Die Laufbahn als Pianist war jedenfalls schon viel früher vorgezeichnet und hat ihn zu einem bemerkenswerten Interpreten reifen lassen, was der Auftritt im Schumannhaus nachdrücklich belegte. Tiefen Eindruck hinterließ er etwa mit den drei Intermezzi op. 117 von Johannes Brahms.

"Wiegenlieder meiner Schmerzen" nannte sie der Autor, und es gehört schon eine reichliche Portion Anschlagskultur dazu, die Melancholie und Bittersüße dieser Stücke zu treffen.

Da verstecken sich Melodien in sanften, träumerischen Umspielungen, jede Wiederholung wird zart verschattet, alles ist mehr Erinnerung und Ahnung als Wirklichkeit. Dieser fast schon impressionistisch wirkenden Musik näherte sich Gheorghiu mit sehr viel Feingefühl und Klangsinn.

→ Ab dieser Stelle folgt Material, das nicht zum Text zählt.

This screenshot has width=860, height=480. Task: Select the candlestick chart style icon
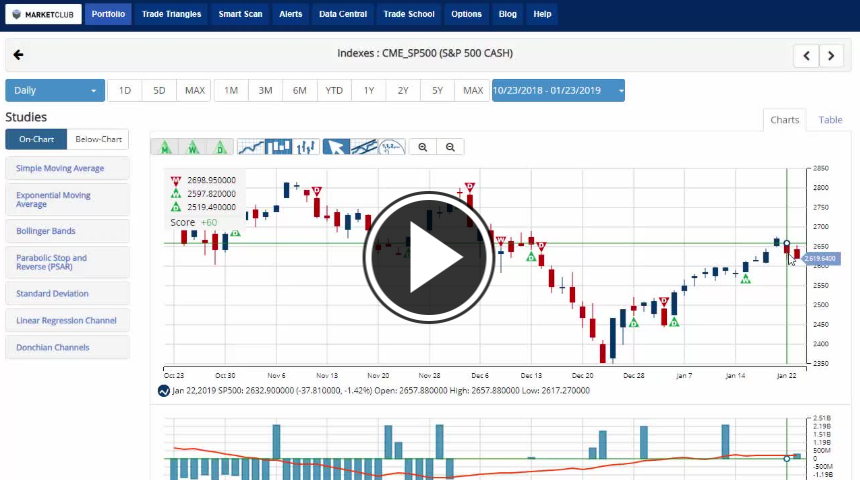pos(279,147)
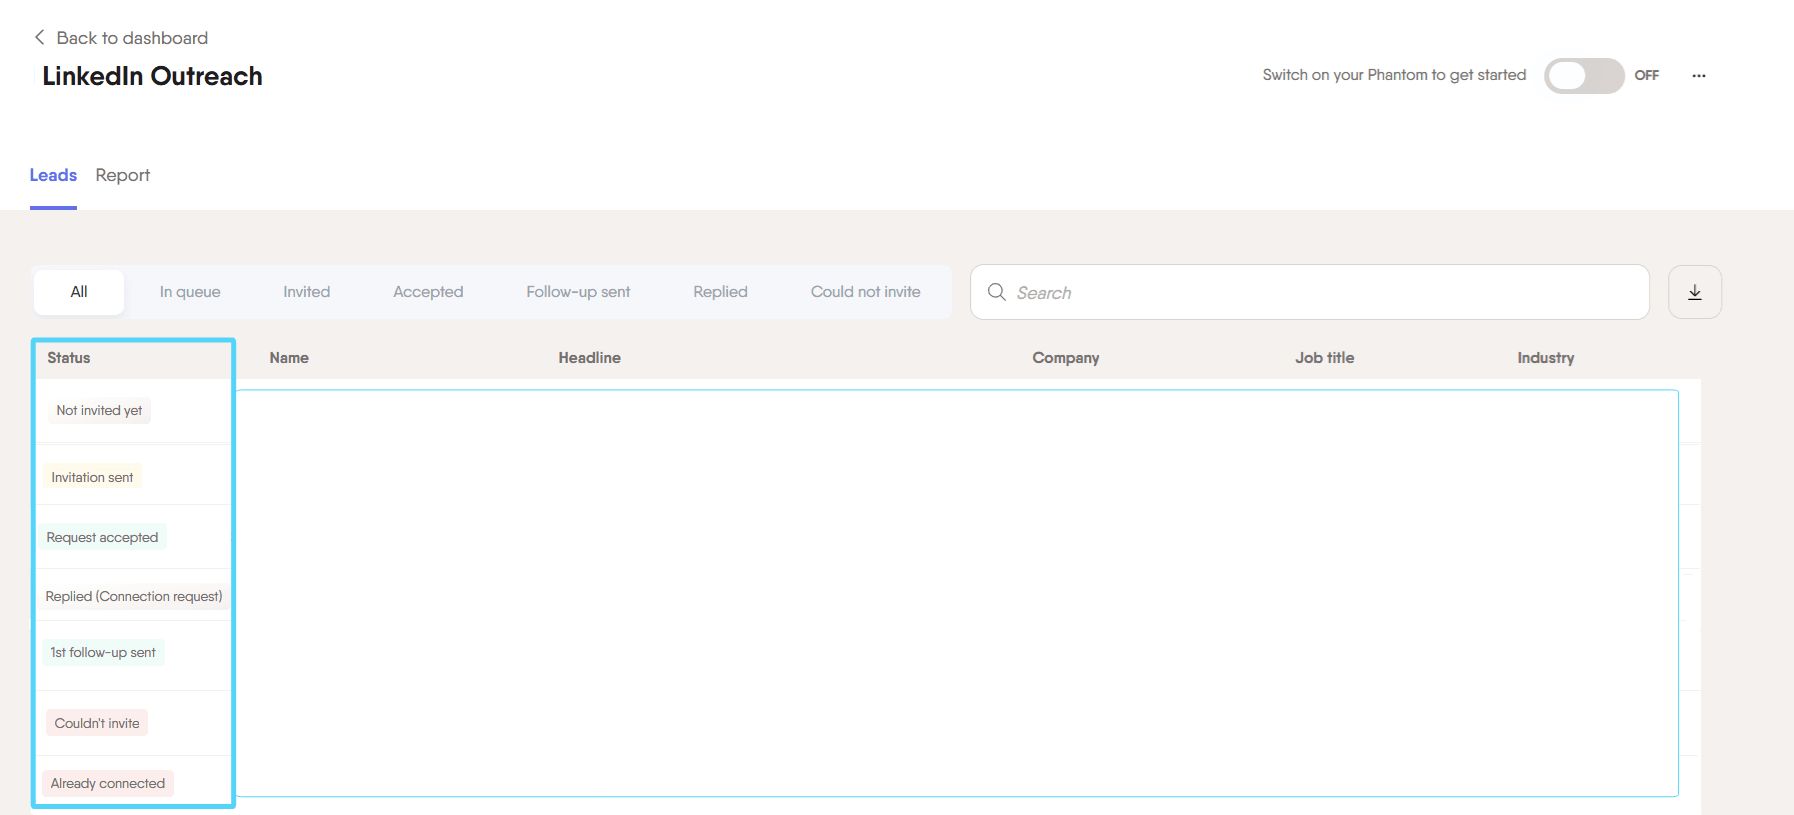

Voraus gingen Schumanns Kinderszenen. Miniaturen gewiss, aber zugleich große Kunst. Gheorghiu war sich dessen wohl bewusst, schoss aber im Bemühen, die Stücke vor unpassender Verniedlichung zu retten, mit virtuosem Zugriff manchmal übers Ziel hinaus.

Einen ähnlichen Willen zur Wahrhaftigkeit hörte man aus drei Chopin'schen Mazurken op.59 heraus. Die sind alles andere als salonhafte Unterhaltungsmusik, sondern harmonisch kühne Miniaturen, die im Medium des Tanzes sehr Persönliches verraten.

Von hier führt ein Weg zu den mehr als 60 Jahre später entstandenen "Valses nobles et sentimentales", in denen Ravel mit Mitteln des Walzers die Geschichte dieses Genres auf äußerst raffinierte Weise wachruft. Musik über Musik gewissermaßen, die in Gheorghiu einen subtil gestaltenden Interpreten fand.

Virtuoses von Rachmaninow und ein Schubert'sches Impromptu spendierte der Träger des Beethoven-Rings als Zugabe.